Diamante’s only reaction to his complaint was a slight tail twitch to show her own irritation. Diamante and her sister, Cleopatra, held the firm conviction that when a human petted a cat, they should give the task their full, undivided attention.

Dirk was falling down on the job.

Besides his preoccupation with Tammy, he had one eye on the television. The Dodgers were down four runs at the bottom of the eighth, which made him even grumpier than usual. And grumpy, distracted guys didn’t give the best pets.

In the corner of Savannah’s living room, sitting at the rolltop desk, Tammy was working intently at the computer. She had banned everyone, even Savannah, from coming near her while she completed her task.

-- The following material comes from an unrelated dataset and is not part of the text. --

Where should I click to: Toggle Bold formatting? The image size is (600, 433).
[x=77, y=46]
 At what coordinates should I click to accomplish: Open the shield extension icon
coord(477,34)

As Savannah walked by the desk, on her way from the kitchen, a tray of assorted desserts in hand, Tammy grabbed a manila folder from the desktop and held it over the computer screen.

“Oh, please,” Savannah said, “it’s not like I haven’t seen your bare butt in person plenty of times before.” She held out the tray. “Here, eat something before you grow faint from hunger.”

“Like
that
would ever happen to anybody around
here
.”

With a critical eye Tammy glanced over the plate laden with fudge brownies, a piece of pecan pie, a bowl of Ben and Jerry’s Chunky Monkey, and something that looked like a strawberry sundae. “Eh, it’s all poison. Pure poison. You really shouldn’t contaminate your body with—”

“Yours is the one in the corner,” Savannah told her, tamping down her irritation. “It’s strawberries over yogurt over a sliced banana, sprinkled with chopped pecans. I made it just for you.”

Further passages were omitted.